Mass on Incline Homework: Solve Tension in Rope

[rpg711]

Homework Statement

A block with mass m1 = 9.2 kg is on an incline with an angle θ = 25.0° with respect to the horizontal. For the first question there is no friction between the incline and the block.

The coefficient of static friction was deterimined to be μ = .121

The premise of this question is that there was a spring holding the box up(the spring only exerting force in the X direction), but this spring was replaced by a STRING that is parallel to the horizontal, thus making a 25° angle with the incline.

Word for word, it is:
The spring is replaced with a massless rope that pulls horizontally to prevent the block from moving. What is the tension in the rope?

Homework Equations

Fgx = mgsin(theta)
Fgy = mgcos(theta)

Fty = Ftsin(theta)
Ftx = Ftcos(theta)

Ff = μN

N = mg + Fty

The Attempt at a Solution

This problem has been frustrating me a lot, I've probably been stuck for hours on this one part on my already done homework... I just want to know how it's done because I'm definitely not going to be able to get credit at this point...
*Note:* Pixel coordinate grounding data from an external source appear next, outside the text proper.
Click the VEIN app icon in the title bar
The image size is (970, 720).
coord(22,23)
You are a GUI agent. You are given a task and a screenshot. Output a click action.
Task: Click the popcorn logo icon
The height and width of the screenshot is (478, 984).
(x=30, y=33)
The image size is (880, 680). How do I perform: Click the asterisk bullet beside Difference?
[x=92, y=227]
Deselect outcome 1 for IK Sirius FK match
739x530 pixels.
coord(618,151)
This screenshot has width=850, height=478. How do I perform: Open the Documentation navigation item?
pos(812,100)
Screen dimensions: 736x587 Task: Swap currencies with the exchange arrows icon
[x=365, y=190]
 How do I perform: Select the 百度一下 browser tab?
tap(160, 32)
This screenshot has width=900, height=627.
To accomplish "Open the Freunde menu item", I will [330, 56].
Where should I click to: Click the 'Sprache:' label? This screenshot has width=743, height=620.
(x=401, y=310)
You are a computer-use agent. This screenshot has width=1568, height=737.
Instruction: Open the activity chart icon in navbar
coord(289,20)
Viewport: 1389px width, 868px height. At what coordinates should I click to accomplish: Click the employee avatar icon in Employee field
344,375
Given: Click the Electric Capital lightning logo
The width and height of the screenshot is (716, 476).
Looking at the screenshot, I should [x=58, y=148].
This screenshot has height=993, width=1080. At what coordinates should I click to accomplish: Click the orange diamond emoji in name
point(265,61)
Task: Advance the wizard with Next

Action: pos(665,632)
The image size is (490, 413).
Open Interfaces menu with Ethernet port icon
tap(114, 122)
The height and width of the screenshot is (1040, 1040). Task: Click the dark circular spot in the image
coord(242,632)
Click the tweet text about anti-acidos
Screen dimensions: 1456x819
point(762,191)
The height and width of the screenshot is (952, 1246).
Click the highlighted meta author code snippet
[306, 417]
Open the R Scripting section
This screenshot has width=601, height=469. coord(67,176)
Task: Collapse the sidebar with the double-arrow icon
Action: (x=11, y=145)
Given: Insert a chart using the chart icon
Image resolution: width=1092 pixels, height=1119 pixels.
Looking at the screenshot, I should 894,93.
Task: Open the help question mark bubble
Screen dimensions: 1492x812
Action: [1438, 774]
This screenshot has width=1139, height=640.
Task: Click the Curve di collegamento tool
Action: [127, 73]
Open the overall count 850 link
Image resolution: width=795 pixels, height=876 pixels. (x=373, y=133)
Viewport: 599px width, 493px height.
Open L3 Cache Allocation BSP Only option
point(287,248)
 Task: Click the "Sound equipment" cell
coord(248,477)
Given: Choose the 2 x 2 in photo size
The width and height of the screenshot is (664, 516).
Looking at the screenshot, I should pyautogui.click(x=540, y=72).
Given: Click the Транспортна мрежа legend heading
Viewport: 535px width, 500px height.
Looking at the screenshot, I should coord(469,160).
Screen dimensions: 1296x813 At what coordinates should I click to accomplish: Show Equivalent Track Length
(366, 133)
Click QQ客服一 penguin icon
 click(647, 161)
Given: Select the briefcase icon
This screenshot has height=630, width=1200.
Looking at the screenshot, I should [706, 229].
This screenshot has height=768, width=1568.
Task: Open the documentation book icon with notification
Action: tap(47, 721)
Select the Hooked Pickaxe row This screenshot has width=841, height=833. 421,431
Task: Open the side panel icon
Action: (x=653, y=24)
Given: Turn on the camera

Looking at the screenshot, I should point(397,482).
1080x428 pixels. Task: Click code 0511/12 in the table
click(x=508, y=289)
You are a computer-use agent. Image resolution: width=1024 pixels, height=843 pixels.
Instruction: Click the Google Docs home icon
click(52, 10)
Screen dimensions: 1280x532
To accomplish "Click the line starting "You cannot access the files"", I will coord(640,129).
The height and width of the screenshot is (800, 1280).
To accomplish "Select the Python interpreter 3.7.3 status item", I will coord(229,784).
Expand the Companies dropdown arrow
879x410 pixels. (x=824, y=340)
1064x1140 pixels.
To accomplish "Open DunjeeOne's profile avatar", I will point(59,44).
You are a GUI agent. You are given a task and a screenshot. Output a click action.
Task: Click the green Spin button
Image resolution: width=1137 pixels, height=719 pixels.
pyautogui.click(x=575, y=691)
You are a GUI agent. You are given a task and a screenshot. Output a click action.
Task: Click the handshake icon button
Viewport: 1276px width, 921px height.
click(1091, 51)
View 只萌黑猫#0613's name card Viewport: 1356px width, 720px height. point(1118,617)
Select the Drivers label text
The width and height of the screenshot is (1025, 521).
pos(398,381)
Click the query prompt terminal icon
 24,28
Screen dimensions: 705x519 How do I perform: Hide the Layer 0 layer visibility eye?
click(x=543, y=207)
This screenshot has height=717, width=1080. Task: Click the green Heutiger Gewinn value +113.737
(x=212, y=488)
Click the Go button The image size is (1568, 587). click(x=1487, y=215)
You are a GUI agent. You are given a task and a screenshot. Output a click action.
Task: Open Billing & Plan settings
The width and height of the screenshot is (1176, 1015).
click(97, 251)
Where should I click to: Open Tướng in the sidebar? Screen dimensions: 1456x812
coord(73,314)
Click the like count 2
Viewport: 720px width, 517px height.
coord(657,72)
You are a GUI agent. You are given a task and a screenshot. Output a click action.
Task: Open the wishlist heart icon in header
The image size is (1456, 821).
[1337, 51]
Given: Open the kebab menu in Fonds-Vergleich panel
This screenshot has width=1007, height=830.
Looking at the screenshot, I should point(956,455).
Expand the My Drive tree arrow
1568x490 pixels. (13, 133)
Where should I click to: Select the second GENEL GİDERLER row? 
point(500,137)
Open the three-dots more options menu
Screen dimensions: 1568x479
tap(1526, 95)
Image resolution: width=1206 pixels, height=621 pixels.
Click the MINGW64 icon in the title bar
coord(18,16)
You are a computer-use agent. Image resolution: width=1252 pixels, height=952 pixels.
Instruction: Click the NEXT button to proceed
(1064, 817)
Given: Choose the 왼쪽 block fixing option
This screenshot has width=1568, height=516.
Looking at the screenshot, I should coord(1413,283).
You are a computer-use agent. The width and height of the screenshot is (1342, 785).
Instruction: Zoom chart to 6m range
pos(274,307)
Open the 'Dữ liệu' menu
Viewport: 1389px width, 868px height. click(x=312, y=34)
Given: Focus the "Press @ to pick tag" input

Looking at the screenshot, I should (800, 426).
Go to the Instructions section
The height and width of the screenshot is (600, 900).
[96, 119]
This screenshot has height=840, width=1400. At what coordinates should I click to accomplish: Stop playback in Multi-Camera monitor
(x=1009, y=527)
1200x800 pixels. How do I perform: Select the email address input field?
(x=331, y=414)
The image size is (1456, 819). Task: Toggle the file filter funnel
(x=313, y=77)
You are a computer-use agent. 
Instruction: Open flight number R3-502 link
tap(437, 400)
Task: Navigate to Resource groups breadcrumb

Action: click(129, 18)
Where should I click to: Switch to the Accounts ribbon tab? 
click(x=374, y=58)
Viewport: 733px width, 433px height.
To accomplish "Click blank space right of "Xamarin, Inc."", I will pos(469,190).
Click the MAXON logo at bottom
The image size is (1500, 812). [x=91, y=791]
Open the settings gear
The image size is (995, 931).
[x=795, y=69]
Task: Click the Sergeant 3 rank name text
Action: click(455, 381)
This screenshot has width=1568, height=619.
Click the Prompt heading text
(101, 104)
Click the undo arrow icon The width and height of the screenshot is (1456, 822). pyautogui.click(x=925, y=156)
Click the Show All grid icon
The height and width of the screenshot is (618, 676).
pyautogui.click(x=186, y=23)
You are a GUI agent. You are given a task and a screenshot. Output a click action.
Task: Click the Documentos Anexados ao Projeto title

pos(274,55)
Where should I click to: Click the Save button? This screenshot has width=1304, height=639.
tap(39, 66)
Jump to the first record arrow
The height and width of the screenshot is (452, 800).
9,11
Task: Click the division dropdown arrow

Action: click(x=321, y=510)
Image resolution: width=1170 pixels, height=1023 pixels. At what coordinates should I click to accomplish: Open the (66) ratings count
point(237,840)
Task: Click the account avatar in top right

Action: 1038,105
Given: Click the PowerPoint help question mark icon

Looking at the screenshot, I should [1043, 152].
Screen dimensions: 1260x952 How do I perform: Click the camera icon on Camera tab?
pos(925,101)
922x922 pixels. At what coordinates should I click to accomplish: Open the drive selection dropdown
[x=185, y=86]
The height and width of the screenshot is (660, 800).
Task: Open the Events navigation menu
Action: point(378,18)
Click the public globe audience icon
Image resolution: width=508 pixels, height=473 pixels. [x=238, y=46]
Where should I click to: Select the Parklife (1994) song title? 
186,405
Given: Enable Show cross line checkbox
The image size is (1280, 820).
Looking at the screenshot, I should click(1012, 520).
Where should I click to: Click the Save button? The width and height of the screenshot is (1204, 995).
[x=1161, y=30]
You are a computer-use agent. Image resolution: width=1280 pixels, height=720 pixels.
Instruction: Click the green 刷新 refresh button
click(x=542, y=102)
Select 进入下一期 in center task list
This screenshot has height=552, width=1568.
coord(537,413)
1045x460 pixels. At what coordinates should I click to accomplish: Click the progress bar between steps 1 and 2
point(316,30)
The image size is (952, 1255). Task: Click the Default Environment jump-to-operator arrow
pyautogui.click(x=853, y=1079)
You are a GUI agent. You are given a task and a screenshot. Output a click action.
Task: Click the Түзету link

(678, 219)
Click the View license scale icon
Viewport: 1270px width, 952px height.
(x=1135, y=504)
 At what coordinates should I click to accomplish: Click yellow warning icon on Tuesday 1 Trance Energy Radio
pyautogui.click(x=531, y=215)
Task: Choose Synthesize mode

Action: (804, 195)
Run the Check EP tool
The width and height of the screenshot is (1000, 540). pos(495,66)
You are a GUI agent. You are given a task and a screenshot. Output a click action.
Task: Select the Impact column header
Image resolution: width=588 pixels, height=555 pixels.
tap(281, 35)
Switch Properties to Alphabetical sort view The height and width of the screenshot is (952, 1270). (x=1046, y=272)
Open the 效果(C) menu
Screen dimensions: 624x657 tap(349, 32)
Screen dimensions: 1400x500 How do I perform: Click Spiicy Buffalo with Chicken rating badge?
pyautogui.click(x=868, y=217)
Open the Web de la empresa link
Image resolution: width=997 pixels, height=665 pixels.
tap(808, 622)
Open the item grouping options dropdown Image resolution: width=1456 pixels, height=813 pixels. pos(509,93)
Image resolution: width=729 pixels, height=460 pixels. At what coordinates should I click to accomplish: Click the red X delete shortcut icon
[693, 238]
I've figured that Ff = 9.886 + μ(Fty) and so the force of friction is dependent on the tension force in the Y direction. Also, the tension force is dependent on the force of friction because Ftx = Fgx - Ff. It seems impossible for me because every time I try to setup a systems of equations, I end up with 0 = 0, which doesn't really help me. I've tried dozens of approaches, this one seems to be the closest because it factors in the tension in the Y direction into the normal force, which incorporates into the frictional force, but I can't figure it out.

A solution would be greatly appreciated.

 

[Sourabh N]

Have you tried to draw free body diagrams of the block in both scenarios? A general diagram of the whole setup will assist you for this purpose (and in general).

 

[rpg711]

Have you tried to draw free body diagrams of the block in both scenarios? A general diagram of the whole setup will assist you for this purpose (and in general).

Yep, and determined that the only two forces acting UP the incline is friction and tension force(the parallel X component), and also that there is a Y component of tension perpendicular to the slope that would increase the normal force, which would increase the friction, which would reduce the tension. It's just a confusing loop and I can't seem to setup the system of equations(which I presume is the only way this can be solved)

BTW I corrected myself, it's coefficient of static friction, not kinetic.

 

[Sourabh N]

I am not sure if I am picturing this correctly, so I drew how I understand the situation. Correct me if that is wrong.

If not, then there is no component of tension force perpendicular to the incline, at the box. Notice that I have drawn all the forces on the box.

 

[rpg711]

Nope, the string is connected in such a way that it is parallel to the HORIZONTAL, so it makes an angle of 25 degrees with the incline.

So there is a component parallel to the incline(Tcos(25)) and a component perpendicular to the incline that has to be factored into Friction/Normal force calculation (Tsin(25))

 

[Sourabh N]

A clarification: In that picture, the dotted line is the string, so it is parallel to the horizontal.

Can you draw the correct setup?

 

[rpg711]

Here's the correct setup

 

[Sourabh N]

Ah, I see. It seems you have solved the problem in your first post. Below I have quoted it indicating the substitutions you need to make (replace darker shade by lighter shade of same color). I do not get a 0 = 0 so I'm guessing you made some algebraic error. Do it again and see if you still get such discrepancy and post it here if you do.

Homework Equations

Fgx = mgsin(theta)
Fgy = mgcos(theta)

Fty = Ftsin(theta)
Ftx = Ftcos(theta)

Ff = μN

N = mg + Fty

The Attempt at a Solution

I've figured that Ff = 9.886 + μ(Fty) and so the force of friction is dependent on the tension force in the Y direction. Also, the tension force is dependent on the force of friction because Ftx = Fgx - Ff.